_Trecho selecionado_
Antes de falar da questão principal da mais famosa oração cristã e de sua relação com o cerne do Sermão do Monte, diria que a “prática do silêncio” colocada por McGrath leva-nos a pensar o quanto os afazeres e o corre-corre das obrigações diárias, quando não nos priva de orar, conseguem tirar a nossa concentração no momento de falar com Deus. Para C. S. Lewis, o grande problema não está especificamente na falta de atenção, mas no que ele chama de “oração como dever”: “Ora, o que incomoda não é o simples fato de cumprirmos o dever de orar às pressas e de qualquer jeito. O que incomoda de verdade é o fato puro e simples de a oração ser contada entre os deveres”. Essa percepção, segundo Lewis, não indica que estamos fazendo algo para o que não fomos criados, antes, demonstra que se “fôssemos perfeitos, a oração não seria um dever, mas deleite”. Assim, as dificuldades enfrentadas no período da oração ou nos momentos que o antecedem demonstram apenas que “justo as atividades para as quais fomos criados são, enquanto vivemos na Terra, impedidas de várias maneiras: pelo mau em nós mesmos e nos outros. Não praticá-las é abandonar nossa humanidade. Praticá-las com naturalidade e prazer ainda não é possível. Essa situação cria a categoria do dever, todo o reino do especificamente moral’.7 Mas chegará o dia em que orar não mais será um dever, e tudo o que aqui se vive em perspectiva, será efetivamente real (1 Co 13.12), e a oração se transformará em relacionamento sólido e verdadeiro com Deus Pai, Deus Filho e Deus Espírito Santo. Até lá, porém, deve-se praticar o dever de orar, buscando sempre o auxílio do Espírito Santo — real e verdadeiro Intercessor (Rm 8.26) — fazendo com que o antegozo daqui, supra momentaneamente a necessidade que somente se satisfará de maneira plena quando o Reino de Deus for instaurado por completo.

Assim, acredito que esta seja uma oportunidade única para se refletir o quão distinta é a perspectiva divina da oração em relação ao que se acha dela. Para grande parte dos cristãos, influenciada pelo pragmatismo, a oração parece ser uma ferramenta ou uma técnica capaz de fazer com que Deus obedeça às suas ordens ou desejos egoístas. Não acredito em nenhuma “teoria infalível” que pretenda ser uma “receita de bolo” para ensinar os cristãos a “saquearem o céu”. Esse tipo de incentivo ao que pretende ser “oração” se parece mais com egoísmo, existencialismo ou qualquer outra postura filosófica desse ou de qualquer outro tempo, mas nada tem com o que as Escrituras apresentam (se não de maneira normativa, ao menos, descritiva), em termos de relacionamento com o Eterno — algo que, de minha parte, define a essência do ato de orar.

_Linhas de dados_
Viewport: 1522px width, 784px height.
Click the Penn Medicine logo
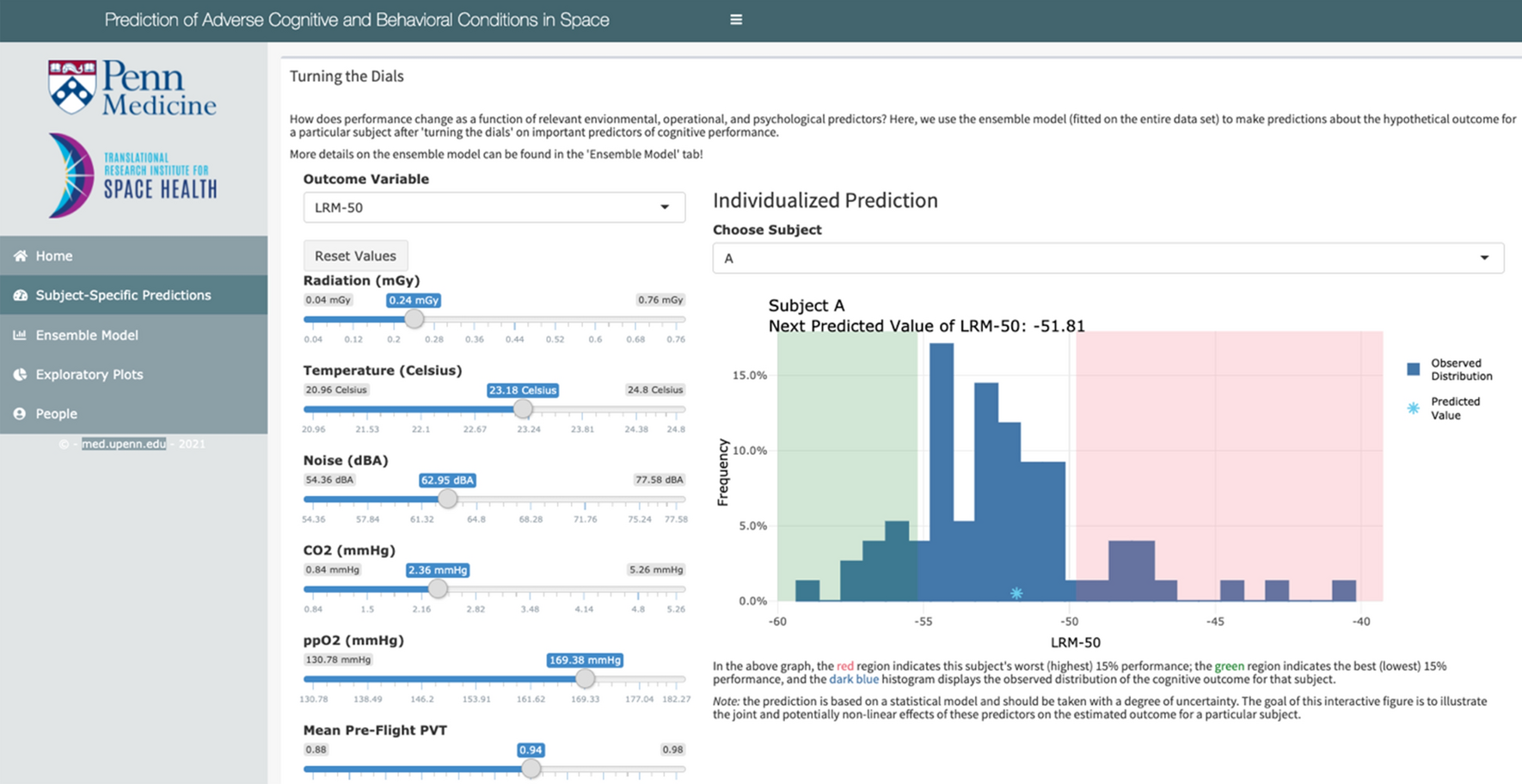pyautogui.click(x=133, y=88)
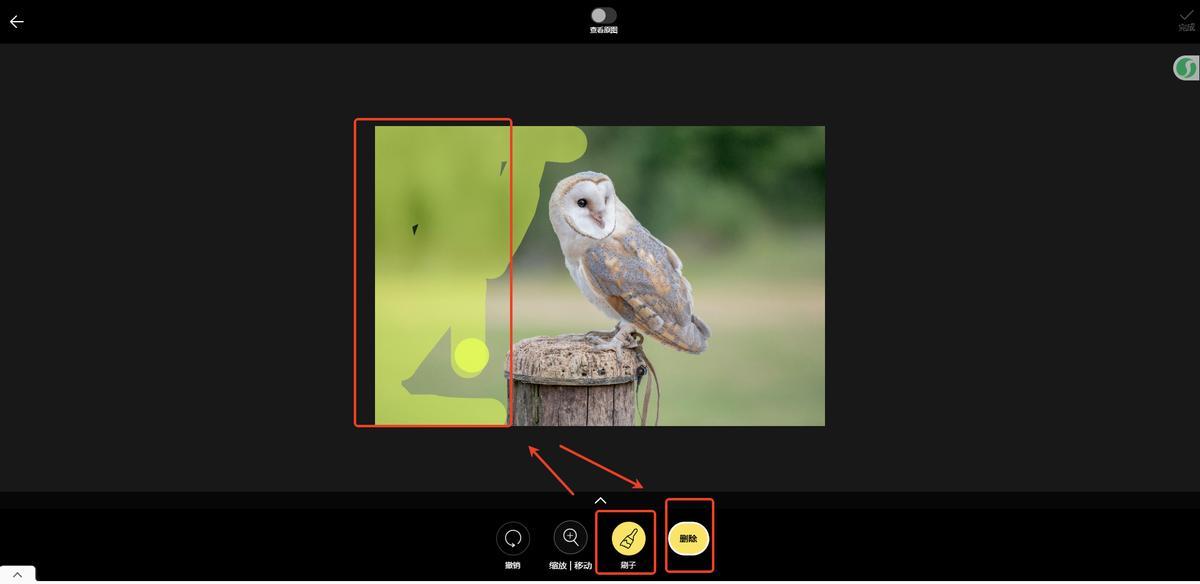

_Tarefas a realizar_
- A) Reescreva de forma mais breve o parágrafo do trecho sobre a oração que começa com "Assim, acredito que esta seja", sem perder seus fatos principais.
- B) Dê sequência ao trecho sobre a oração a partir do ponto em que ele termina.
O material não é necessário para estas tarefas.

_Respostas esperadas_
- A) O autor vê aqui uma chance de refletir sobre como a perspectiva divina da oração difere do que se pensa dela. Influenciada pelo pragmatismo, grande parte dos cristãos trata a oração como ferramenta ou técnica para fazer Deus obedecer a ordens ou desejos egoístas. O autor não acredita em "teorias infalíveis" que sirvam de "receita de bolo" para "saquear o céu". Para ele, isso se parece mais com egoísmo ou com alguma postura filosófica do que com o que as Escrituras apresentam sobre o relacionamento com o Eterno, que, a seu ver, define a essência do ato de orar.

- B)
O entendimento corrente que reduz a oração ao mero ato de pedir, torna-se inviável diante da atitude de Jesus Cristo para com ela. Várias passagens dos Evangelhos informam que o Senhor retirava-se para orar (Mt 14.23; 26.36,39,44; Mc 6.46; Lc 6.12; 9.28). A despeito das discussões acerca da kenosis, o Senhor não deixou de ser Deus por encarnar-se, mas optou momentaneamente pelo estado de limitação humana, se autoprivando da imunidade, e sendo vulnerável a todas as demais limitações comuns aos mortais. Ao refletir sobre a inegável verdade de que Jesus Cristo é Deus, raramente se reflete sobre a questão de o porquê de Ele orar. Se Cristo era e é Deus, existe necessidade de Deus orar? Rapidamente alguém responderá que na condição humana Ele precisava de Deus. Bem isso desconstruiria a verdade de que Ele apenas esvaziou-se, mas não deixou de ser Deus. A grande lição é que, como já foi dito, a perspectiva divina acerca da oração é diametralmente oposta à nossa. Refletir acerca desse exemplo por parte do nosso Salvador destrói qualquer postura utilitarista a respeito da oração. Jesus Cristo não precisava orar, mas assim procedia pelo fato de que se relacionar com o Pai é algo da própria natureza de sua divindade. Por outro lado, a perspectiva divina de petição pode ser vista com clareza através da composição do Pai-Nosso, com suas seis petições8 que, juntamente com os demais elementos dessa oração, serão analisadas de modo sucinto.

Pai Nosso"
Acerca da primeira frase do Pai-Nosso, informa-nos Agostinho que, em toda a Bíblia, “não se encontra um só lugar em que se ordene ao povo de Israel que diga Pai nosso ou que ore a Deus Pai, e isso porque o Senhor se manifestou àquele povo como a servidores, ou seja, como a quem vivia ainda segundo a carne”.9 A oração traz, portanto, essa primeira grande inovação, que é o fato de um indivíduo dirigir-se a Deus como “Pai” (v.9). Ninguém ousara dirigir- se de forma tão pessoal a Deus. Jesus assim se dirigia e não somente ensinou aos discípulos, mas lhes deu tal direito (Jo 1.12). Apesar de “estar” no céu, o invocamos como Pai e sentimos sua proximidade, pois, parafraseando Agostinho, Deus “está mais dentro de nós do que nossa parte mais íntima”.10

A Primeira Petição
Há muito se discute se o pedido da primeira súplica — “santificado seja o teu nome” (v.9b) — deve ser atendido por Deus, a quem se ora e cujo caráter é indiscutivelmente santo, ou pelo próprio orante. Uma vez que, como é sabido, em toda a Bíblia o nome define aquele que é chamado, e visto que o “nome” de Deus revelado por Jesus Cristo no Sermão do Monte é “Pai”, Marcei Dumais diz que tal súplica poderia ser traduzida como ‘“Faz-te reconhecer como Pai”’ e, continua o mesmo autor, levando “em conta toda a riqueza de sentido da imagem do Pai no SM, pode-se parafrasear: Que todos consigam reconhecer que têm um Pai, que está na fonte de seu ser, que quer o bem e o crescimento de todos e que convida cada um a colocar-se diante dele como filho ou filha”.11 Será que é realmente isso que se quer quando, ao orar, o orante dirige-se a Deus como “Pai”?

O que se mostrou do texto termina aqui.